- Text provided:
* * * *
On the night of Sept. 6, 2007, Novak Djokovic became a star. It wasn’t so much his straight-sets victory over a dazed Carlos Moya in the U.S. Open quarterfinal that did it but what came after, as the wiry 20-year-old assumed the role of center-court jester—first sprinting to the baseline and then, over the next several minutes, regaling the crowd with spot-on impressions of Maria Sharapova and Rafael Nadal. The cheers were deafening.
“That was all Novak. He is incredible,” offered the USA Network’s sideline reporter Michael Barkann, who’d teed up the impressions. “I’ll live off this for a couple of years.”
I was there that evening, and have had a major soft spot for the eccentric Serb ever since. His early trainer-hailing and taunting of Andy Roddick—who probably had it coming—felt like small potatoes when compared to his UNICEF ambassadorships and infectious diablerie. But Djokovic’s actions over the past five months have been so egregious they’ve forced me to reconsider.
The tennis great’s recent screw-up—accidentally firing a tennis ball into the throat of a lineswoman at the U.S. Open, causing him to default and her to receive death threats—is just the tip of the idiot iceberg, really. (He’s since apologized.) Eyebrows were first raised in April, when Djokovic, who’s long dabbled in questionable new age-healing practices (he infamously hired a spiritual guru, Pepe Imaz, to “train” and accompany him for a year and a half, during which he won zero Grand Slams), hosted a discussion on his Instagram Live with Chervin Jafarieh, an ex-real estate broker turned snake-oil salesman. Jafarieh runs Cymbiotika, a Goop-like company hawking high-priced, non-FDA approved vegan elixirs for hundreds of dollars that supposedly possess healing powers.
During their chat, Jafarieh forwarded the baseless theory that people’s immune systems are becoming damaged during the COVID-19 crisis due to a mental “state of fear,” while Djokovic maintained that people could purify polluted water with their minds, saying, “I know some people that, through energetical [sic] transformation, through the power of prayer, through the power of gratitude, they managed to turn the most toxic food, or maybe the most polluted water, into the most healing water, because water reacts.”
The Jafarieh talks came on the heels of Djokovic, who is a proponent of natural healing, voicing that he was “opposed” to taking a coronavirus vaccine due to his own, rather vague “thoughts on the matter” (he later declined to address whether he opposed all vaccines). But all this served as a mere prelude to the Adria Tour—a series of exhibition tennis matches thrown by Djokovic in June. As COVID-19 ravaged the world, killing thousands of people a day, Djokovic’s leg of the tour in Serbia saw the tennis great play to a packed crowd with little mask-wearing and no social distancing; on top of that, players hugged and shook hands at matches, showing little regard for the pandemic.
* * * *
- Dataset excerpt:
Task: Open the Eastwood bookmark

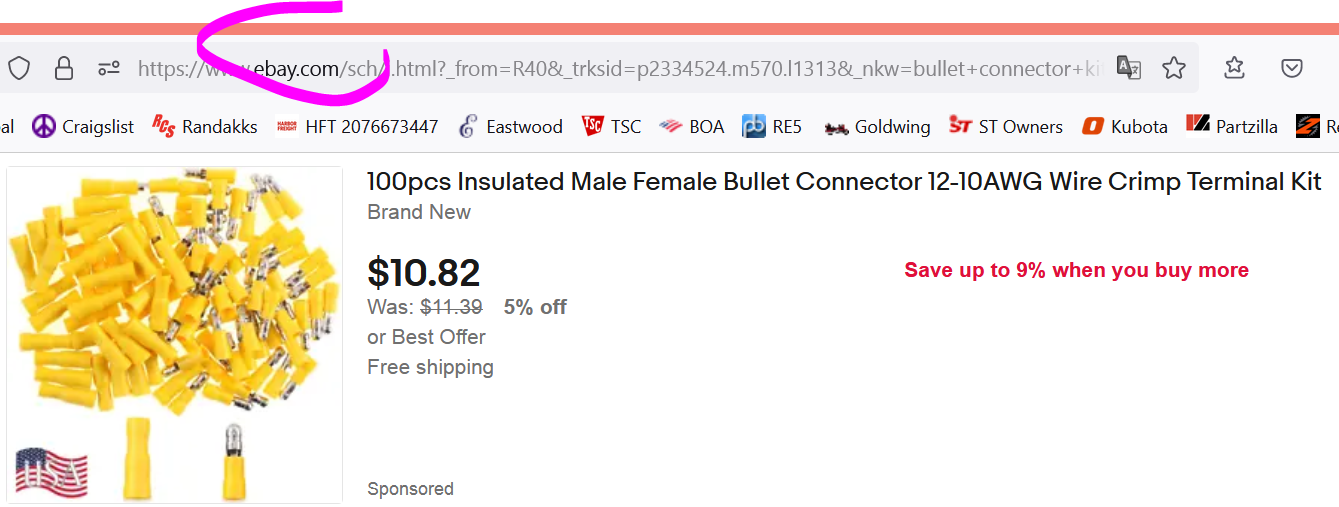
* * * *
- Your tasks:
A. Reproduce the passage of the article on Novak Djokovic from "The Jafarieh talks" to "for the pandemic.".
B. State whether each statement below agrees with the article on Novak Djokovic, answering yes or no and quoting the words of the article that settle it. (i) Djokovic beat Carlos Moya in straight sets in a U.S. Open quarterfinal. (ii) Djokovic won two Grand Slams while Pepe Imaz trained and accompanied him. (iii) The elixirs sold by Cymbiotika are approved by the FDA.

- Answer list:
A.
The Jafarieh talks came on the heels of Djokovic, who is a proponent of natural healing, voicing that he was “opposed” to taking a coronavirus vaccine due to his own, rather vague “thoughts on the matter” (he later declined to address whether he opposed all vaccines). But all this served as a mere prelude to the Adria Tour—a series of exhibition tennis matches thrown by Djokovic in June. As COVID-19 ravaged the world, killing thousands of people a day, Djokovic’s leg of the tour in Serbia saw the tennis great play to a packed crowd with little mask-wearing and no social distancing; on top of that, players hugged and shook hands at matches, showing little regard for the pandemic.

B.
(i) Yes: "his straight-sets victory over a dazed Carlos Moya in the U.S. Open quarterfinal"
(ii) No: "during which he won zero Grand Slams"
(iii) No: "non-FDA approved vegan elixirs"